O que nenhum tutorial consegue sustentar

Se uma jovem pode aprender crochê com um vídeo, talvez também pudesse aprender com uma avó. Com uma vizinha. Com uma tia. Com alguém que não ensina apenas o ponto certo, mas também o tempo, a pausa, a história e o gesto.

Aprender com alguém não é só adquirir uma habilidade. É sustentar tempo. É lidar com o erro sendo visto. É escutar o que não estava no roteiro. É aprender também sobre gente. É relação.

O algoritmo não julga. Não se impacienta. Não corrige com silêncio. Mas também não cria vínculo. E vínculo não é detalhe em uma sociedade que nunca esteve tão conectada e, ao mesmo tempo, tão sozinha.

Quando você aprende com alguém, você não apenas adquire uma técnica. Você aprende que há pessoas que acreditam em você. Que há espaço para o erro. Que há história dentro das coisas. Que há tempo para respirar. Isso não cabe em cinco minutos.

Geração prateada não é passado. É repertório

Esses saberes nunca deixaram de existir. Eles continuam vivos em outras gerações. Continuam nas mãos de quem tem 50, 60, 70, 80 anos. Continuam nos gestos, nas técnicas, nas histórias que ninguém pediu para contar. Mas, em vez de criar ponte, muitas vezes criamos distância.

A geração prateada não perdeu relevância. Ela perdeu visibilidade”.

No Brasil, 79% dos jovens buscam hobbies offline. Querem sair da tela. Querem sentir as coisas nas mãos. E ainda assim, aprendem majoritariamente sozinhos.

A contradição está posta: a geração mais conectada da história busca o offline, mas muitas vezes aprende sem relação. Aprende sem presença. Aprende sem encontro.

O problema não é a falta de conhecimento. Há conhecimento em abundância. O problema é a falta de ponte entre quem sabe e quem quer aprender.

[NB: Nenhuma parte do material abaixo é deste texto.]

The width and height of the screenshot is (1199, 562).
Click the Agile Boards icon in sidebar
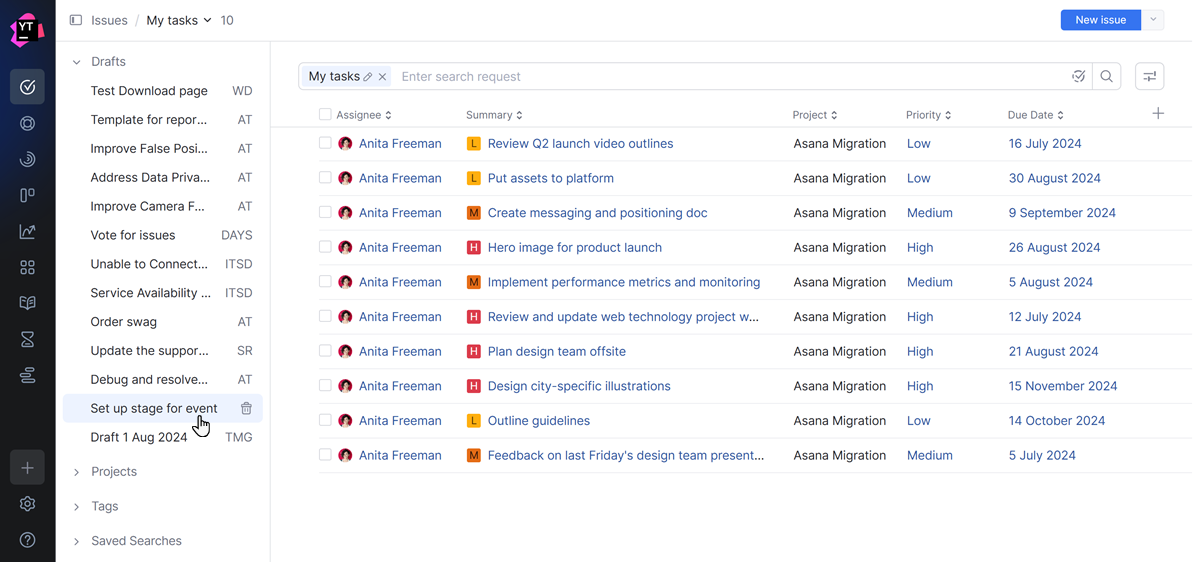[x=27, y=195]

Entre gerações que convivem cada vez mais, mas trocam cada vez menos.

Quando gerações vivem em paralelo, todos perdem repertório. E uma sociedade que vive mais precisa criar mais espaços de troca, não apenas mais espaços de acesso à informação.

Intergeracionalidade não é teoria, é comportamento

Aprender com o outro exige mais do que clicar. Exige vulnerabilidade. Exige que você se coloque em posição de não saber. Exige que você acredite que há algo para aprender com alguém que tem outra idade, outra história, outro tempo de vida.

Há algo que acontece quando você aprende com alguém: você se sente visto. Você se sente importante. Você se sente capaz de errar e continuar. Isso não é pequeno. É o que sustenta a confiança para continuar aprendendo.

E há algo mais que acontece quando você ensina algo que sabe: você se reposiciona. Deixa de ser alguém que envelhece para ser alguém que contribui. Que importa. Que segue sendo necessário. Em uma sociedade que muitas vezes tenta colocar quem tem 50, 60, 70, 80 anos para fora, ensinar é um ato de reafirmação.

Talvez a pergunta não seja onde aprender. Talvez seja outra. Mais desconfortável: por que desaprendemos a aprender com o outro?

Antes de abrir um novo tutorial, talvez valha tentar algo mais difícil: perguntar. Para alguém que sabe. Para alguém que viveu. Para alguém de outra geração.

Não porque seja mais rápido. Porque é mais completo. Mais verdadeiro. Mais humano. Porque, no fim, a pergunta que nos guia permanece a mesma: "o que estamos perdendo quando deixamos de aprender com o outro?"